**Tâche demandée A**: Recopiez mot pour mot le passage cité, entre « C’est une révélation » et « aux innovations technologiques. », inclus.

::::::::

En librairie : De la technocratie (la classe puissante à l’ère technologique). Voir ici

C’est une révélation que nous avons eue au fond d’une bouquinerie. Un manifeste traduit en 1968, chez Pauvert, l’éditeur le plus frondeur de son temps. Ce manifeste, Les deux cultures et la révolution scientifique, publié neuf ans plus tôt par Charles Percy Snow, aussi mauvais romancier que scientifique, avait connu un vif retentissement dans l’intelligentsia anglo-saxonne, et provoqué d’âpres réponses.

Snow s’y plaignait que les bienfaiteurs de l’humanité, les scientifiques, ne soient pas reconnus à la mesure des progrès économiques et sociaux dus à leur génie. Il s’en prenait surtout aux intellectuels, « naturellement luddites », et aux tenants des humanités (qualifiées de « culture traditionnelle »), coupables de snober les sciences, et de ne pas répandre dans le public la nécessaire attitude de confiance et de bienvenue aux innovations technologiques.

::::::::

**Tâche demandée B**: Combien de lignes des enregistrements contiennent le mot « screenshot » ? Donnez seulement ce nombre.

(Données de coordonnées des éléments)

::::::::

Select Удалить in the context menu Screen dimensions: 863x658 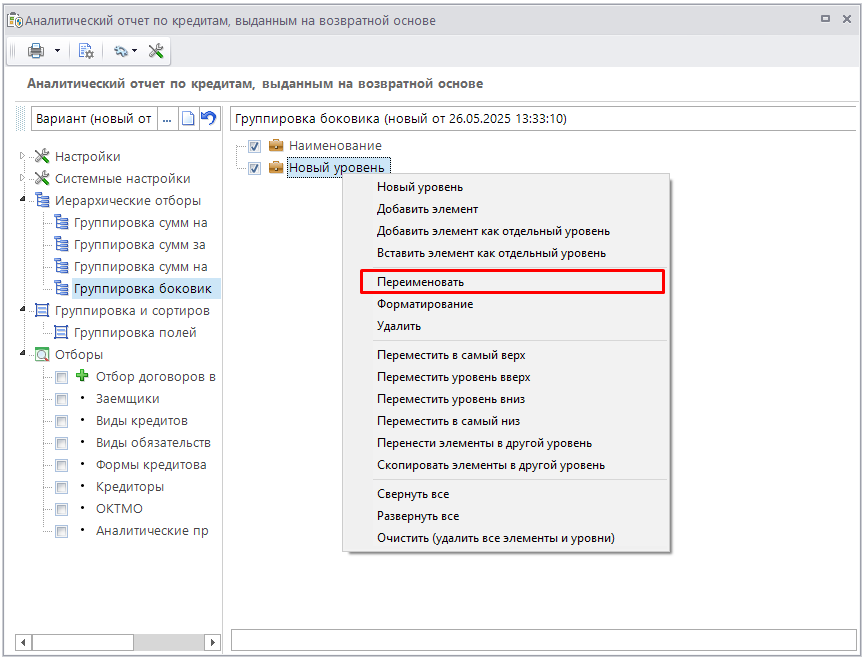399,326
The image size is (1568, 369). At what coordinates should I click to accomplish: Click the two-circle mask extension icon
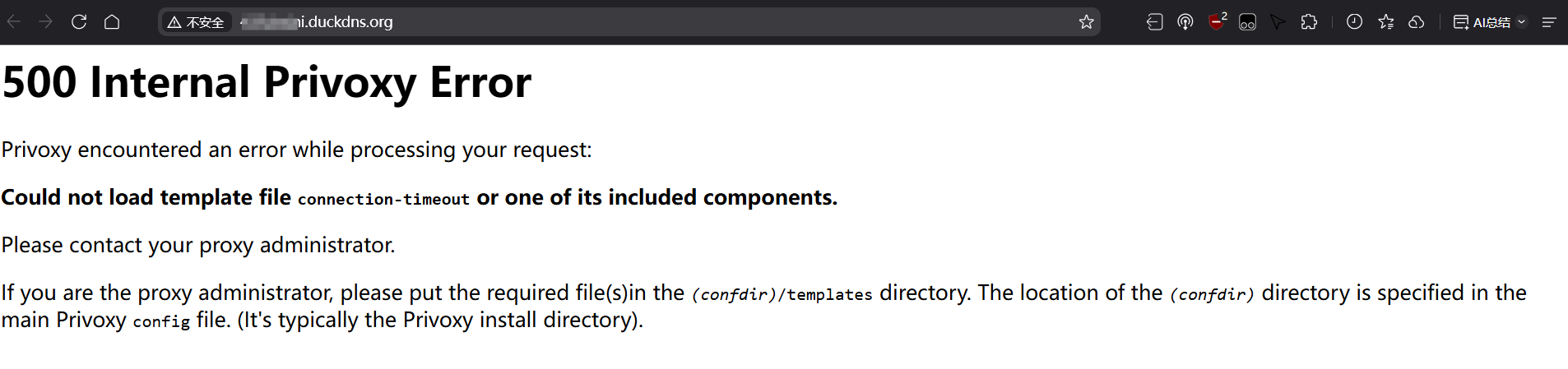click(1247, 22)
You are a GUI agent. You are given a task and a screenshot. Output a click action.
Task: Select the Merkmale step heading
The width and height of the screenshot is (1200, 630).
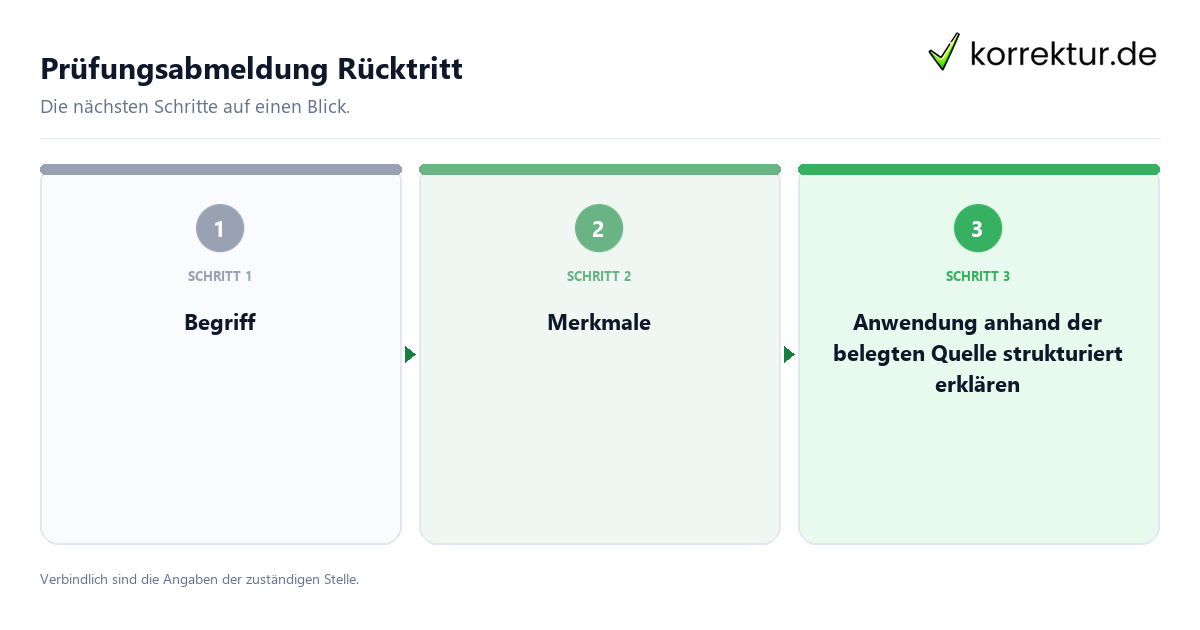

::::::::

**Réponse finale A**:
C’est une révélation que nous avons eue au fond d’une bouquinerie. Un manifeste traduit en 1968, chez Pauvert, l’éditeur le plus frondeur de son temps. Ce manifeste, Les deux cultures et la révolution scientifique, publié neuf ans plus tôt par Charles Percy Snow, aussi mauvais romancier que scientifique, avait connu un vif retentissement dans l’intelligentsia anglo-saxonne, et provoqué d’âpres réponses.

Snow s’y plaignait que les bienfaiteurs de l’humanité, les scientifiques, ne soient pas reconnus à la mesure des progrès économiques et sociaux dus à leur génie. Il s’en prenait surtout aux intellectuels, « naturellement luddites », et aux tenants des humanités (qualifiées de « culture traditionnelle »), coupables de snober les sciences, et de ne pas répandre dans le public la nécessaire attitude de confiance et de bienvenue aux innovations technologiques.

**Réponse finale B**: 2